THE HOME INSPECTION PROCESS: Buyers and Sellers Have New Inspection Considerations
Home buyers and home sellers have lots of options in the home inspection process. Even though I supervised construction of close to one hundred custom homes in my previous career as a home-builder, I now hire a home inspector to look over the houses I plan to purchase for investment.
Why would a seasoned real estate professional spend a couple hundred dollars to get someone else’s opinion about the condition of the property before purchase?
The answer to this and other questions about home inspections has a lot to do with the changing nature of real estate negotiations.
Most Home Sales Now Involve A Home Inspection
John Ghent, president of the American Society of Home Inspectors (ASHI), told Realty Times that “some 77 percent of all home sales in the United States last year involved a home inspection” (This according to a study performed on behalf of ASHI and the National Association of Realtors).
This large rate of sales involving home inspections is a relatively recent phenomenon in the real estate business. In the past, most homeowners purchased and/or sold a home in a transaction where no home inspector was ever involved.
Now, it appears probable that most current and future homeowners will have a home inspector involved in their next sale or purchase of a home.
Face to Face Negotiations Out, Disclosure Statements and Inspections In
In the old days, buyers and sellers often met face-to-face in order to discuss the condition of a home. Today, Sellers Disclosure Statements and home inspectors have become the mode of communication between buyers and sellers.
The old cold war strategy of “trust – but verify” has become the accepted means of determining the condition of a home. In today’s real estate market, actual sales negotiations continue way past the point where the sales contract is signed, remaining open until the last document is signed at closing.

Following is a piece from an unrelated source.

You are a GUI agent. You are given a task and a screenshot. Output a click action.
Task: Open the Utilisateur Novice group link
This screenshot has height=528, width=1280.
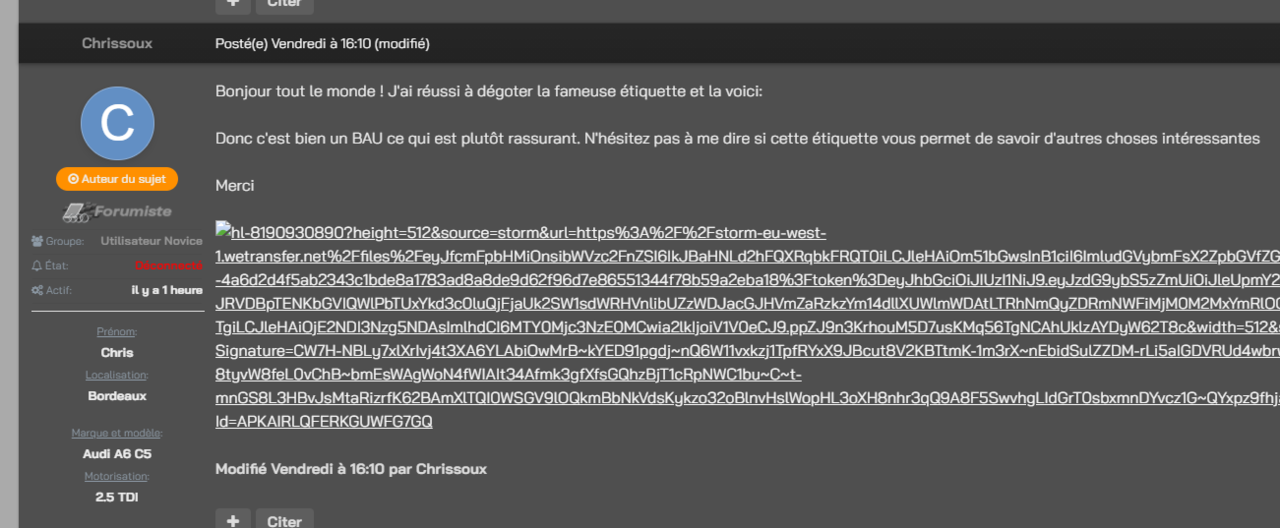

And, a major area of negotiation is the inspection contingency. Sellers routinely declare their home to be perfect and 100% free of defects. And, buyers routinely obtain home inspection reports that list dozens of defects in what most folks would otherwise consider a well-built home.

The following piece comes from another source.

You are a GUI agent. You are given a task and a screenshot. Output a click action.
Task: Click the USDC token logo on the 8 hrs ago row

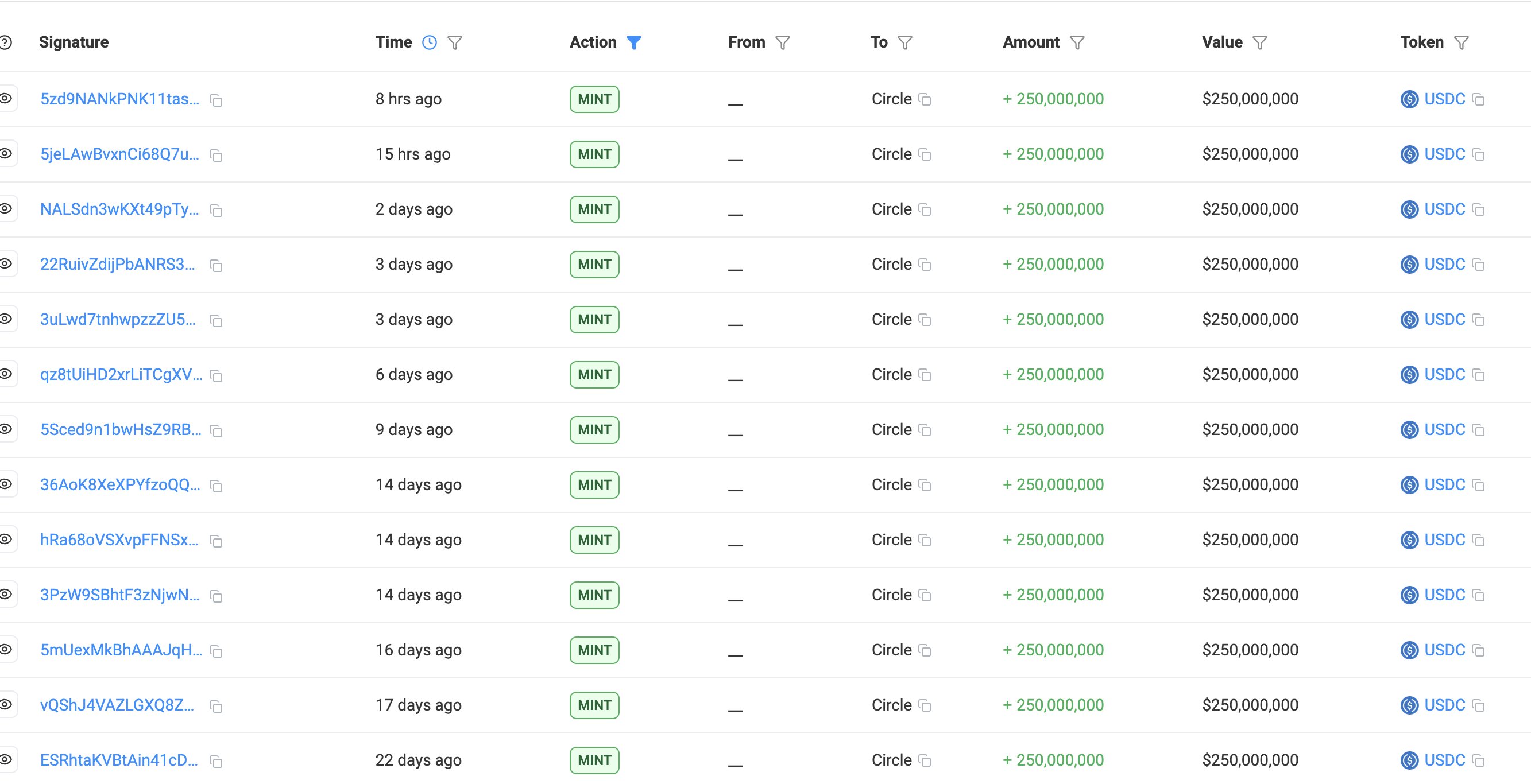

The end result of the home inspection negotiation usually has a lot to do with the strength of the real estate market in the sub-market where the home is located.
Buyers Market Gives Upper Hand to Repairs
In a strong buyer’s market, a seller may be more than willing to do the majority of items on the “request for repairs” list and move on to closing. Sellers in tough real estate markets are also usually willing to settle on a dollar amount for the repairs and then have the sales price reduced by that amount. This gives the buyer an opportunity to hire their own contractors, or just live with the defect.
Strong Sellers Markets Mean Few Repairs
If we are in a strong seller’s market, sellers might receive a lengthy home inspection contingency request for repairs from the buyer; and then tell the buyer to go pound sand. They likely won’t plan to do any of the requested repairs or maintenance. Buyers should still do a home inspection so they know what the future costs of home ownership will be in the area of maintenance and capital improvements to their new home.
What Is Included In Most Home Inspections?
Understanding the important role a home inspection can play in a real estate negotiation, it is also important to understand what is included in a home inspection. US Inspect, an organization for the home inspector’s industry, lists the following areas that should be covered in a home inspection, on their useful website:
“heating system, central air conditioning system, interior plumbing, electrical system, roof, attic space, visible insulation, the walls, ceilings, floors, doors, windows, basement or crawlspace area, and the foundation and all structural components. …finally a check of the entire property is made to verify the condition of the property…”
Home Inspection Report
Once the inspection is complete, the home inspector submits a written report of all findings, specifically including a list of all deficiencies and recommendations for repair or maintenance.
Some areas of the inspection may raise a concern to the inspector; but an actual finding of deficiency may be beyond his/her professional abilities. At this point, the inspector should make a written report that the item in question should be inspected further by a qualified specialist. Specialists can include licensed electricians, HVAC technicians, plumbers, structural engineers, licensed roofing companies, and a myriad of others.
It is important to know that home inspectors can’t verify that all is 100% well with a house. Things behind the walls and hidden defects like mold can’t be evaluated by the home inspector because they don’t have access to these areas.
Additionally, some items are weather related. If the thermal seals in insulated windows are broken, the window may not fog up until atmospheric conditions cause water to condense.
Heating systems can’t be checked completely in the summer and cooling systems can’t be fully evaluated in the winter. Home inspectors will have contracts that exclude them from any liability for any item they can not evaluate for these and other reasons.
While on the subject of liability, it is important to note that the home inspection contract pretty much limits the home inspector’s liability to the fee you paid for the home inspection. If they foul up the inspection, you will have to go to court to fight for anything more than refund of the payment you made for the inspection.
Find A Qualified Home Inspector
Most real estate agents are a good source for referral of a qualified and competent building inspector. The ASHI website and the website for National Association of Home Inspectors can also be sources of referrals. If you have a friend who recently bought or sold a home, ask them about heir experience with the home inspector who participated in their transaction.